Learning LOD

For a side summer project, I’ve taken on figuring out how to obtain and work with Linked Open Data (LOD). The Yale Center for British Art transformed their collection data into LOD a couple years back, so they provide a nice local source for the data. As far as I can tell right now, the project entails learning (just enough of) SPARQL and RDF parsing, and possibly improving my Gephi or Cytoscape chops. Meaning, of course, that the third part is needing to figure out what can be done with YCBA’s data and learning how to do that.

Off the cuff, I think these are the most relevant pre-existing factors affecting whether this post is comprehensible and useful for you:

  • MacBook Pro from late 2014; 2.2 GHz processor, 16 Gb RAM
  • Python 2.7.6
  • pip 7.0.1
  • Experience writing code as well as working with relational databases and SQL
  • Experience administering a server
  • Perhaps most importantly, before this week I spent a little time with Bob DuCharme’s Learning SPARQL from O’Reilly. Also possibly available at a library near you.

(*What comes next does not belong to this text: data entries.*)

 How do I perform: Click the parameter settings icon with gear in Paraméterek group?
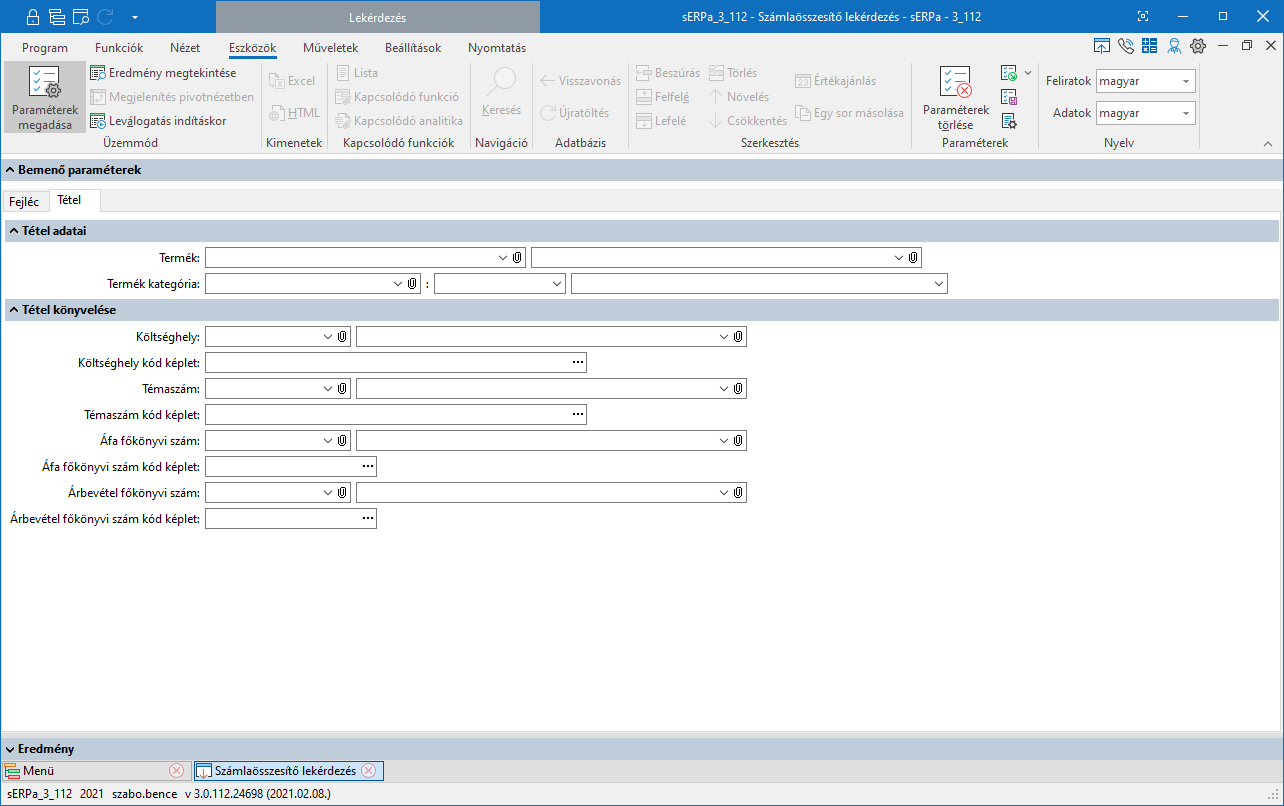(x=1009, y=121)
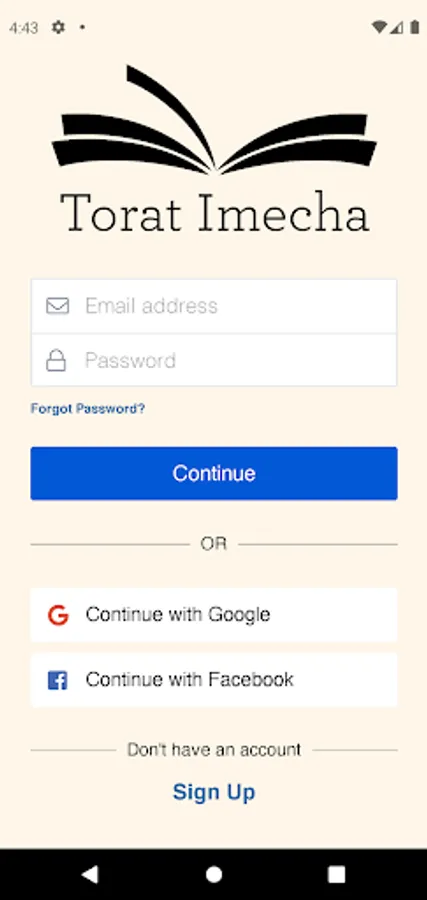
Task: Choose Continue with Google
Action: coord(214,615)
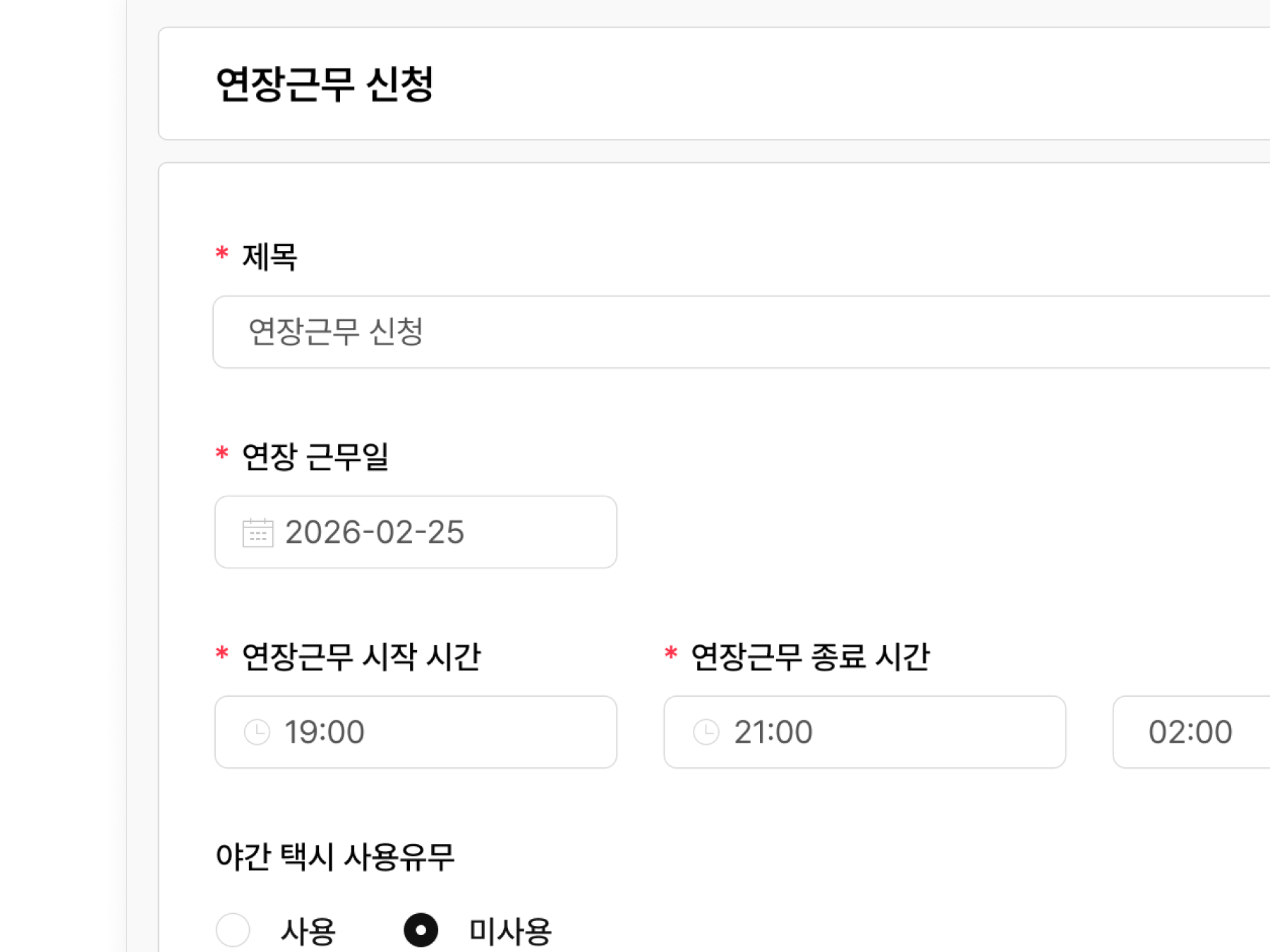Image resolution: width=1270 pixels, height=952 pixels.
Task: Select the start time showing 19:00
Action: click(x=416, y=732)
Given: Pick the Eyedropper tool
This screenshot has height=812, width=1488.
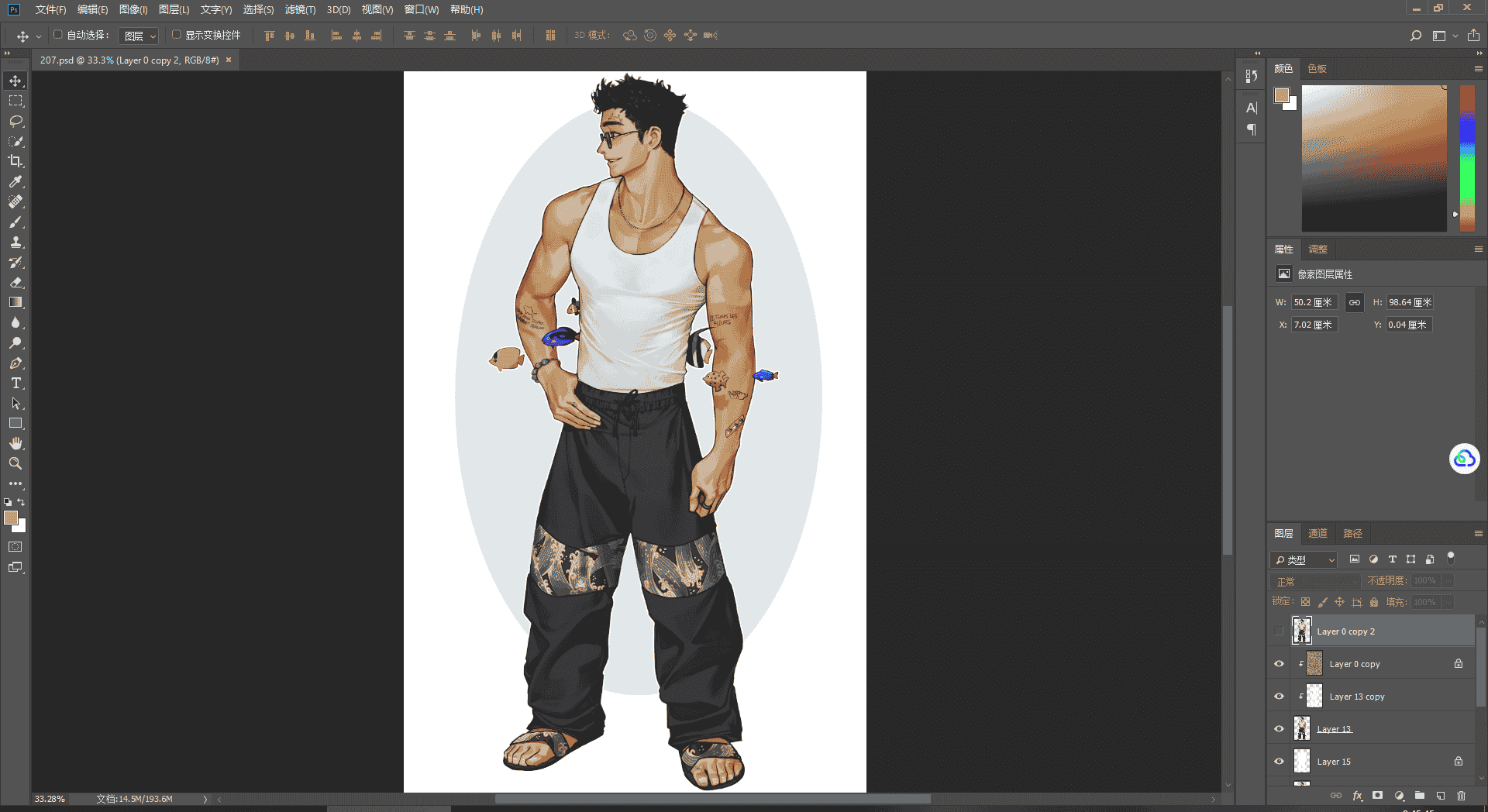Looking at the screenshot, I should (16, 181).
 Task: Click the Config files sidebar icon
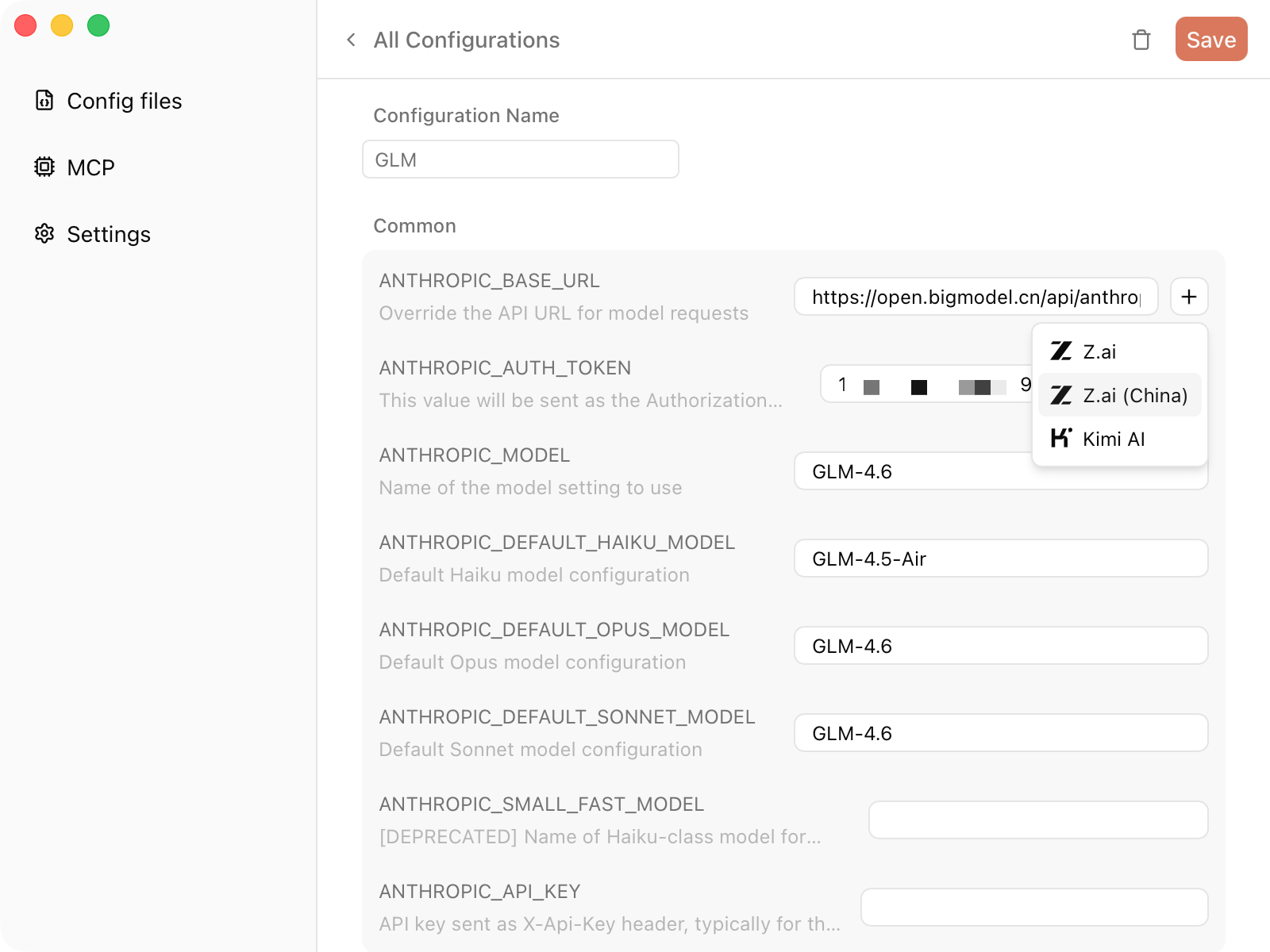point(44,101)
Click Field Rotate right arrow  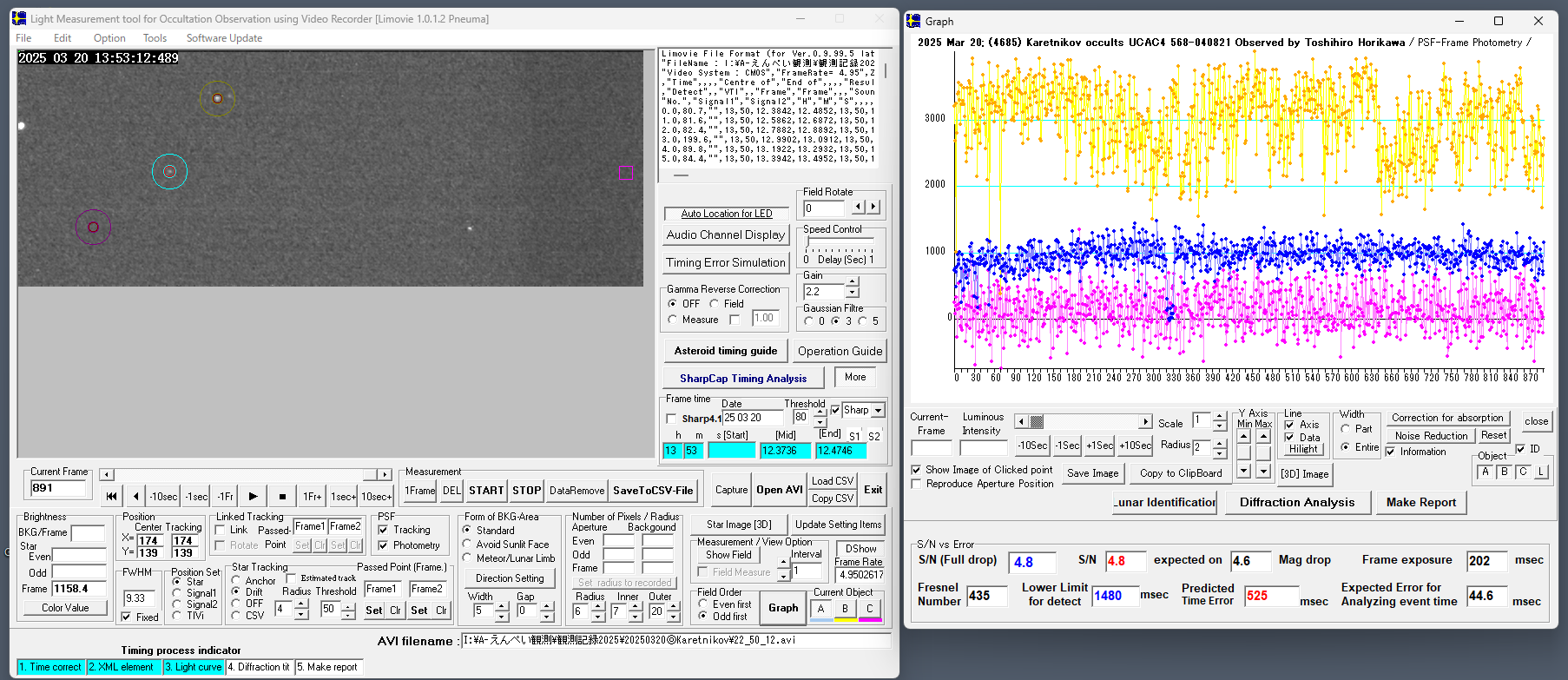pyautogui.click(x=873, y=208)
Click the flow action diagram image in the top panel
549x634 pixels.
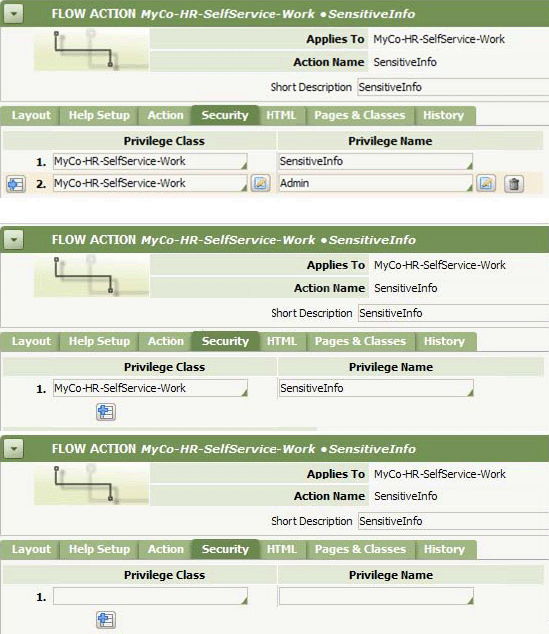click(91, 50)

What I did today to get meaningful results:
First I needed to give my Python the capability of addressing a SPARQL endpoint and parsing the results.
sudo pip install rdflib (this also installs isodate, SPARQLWrapper, and html5lib)
sudo pip install simplejson
Then I executed some this Python fragment from Semantic Web:

from SPARQLWrapper import SPARQLWrapper, JSON

sparql = SPARQLWrapper("http://dbpedia.org/sparql")
sparql.setQuery("""
    PREFIX rdfs: <http://www.w3.org/2000/01/rdf-schema#>
    SELECT ?label
    WHERE { 
      <http://dbpedia.org/resource/Asturias> 
      rdfs:label
      ?label .
    }
""")

sparql.setReturnFormat(JSON)
results = sparql.query().convert()

for result in results["results"]["bindings"]:
      print result["label"]["value"]

And got back these results:

Asturias
منطقة أستورياس
Asturien
Asturias
Asturies
Asturie
アストゥリアス州
Asturië (regio)
Asturia
Astúrias
Астурия
阿斯图里亚斯

With that in hand, I played around with the SPARQL query a bit to get other parts of the DBPedia entry. (After a brief visit to Wikipedia to learn a bit more about Asturias.)

This feels good enough for today. Next thin, I think, is to press some more on Learning SPARQL and see what else I can ask DBPedia.

Update 12 June: Fixed omission of sudo before second package install. Added that I have Pip, and where to get it.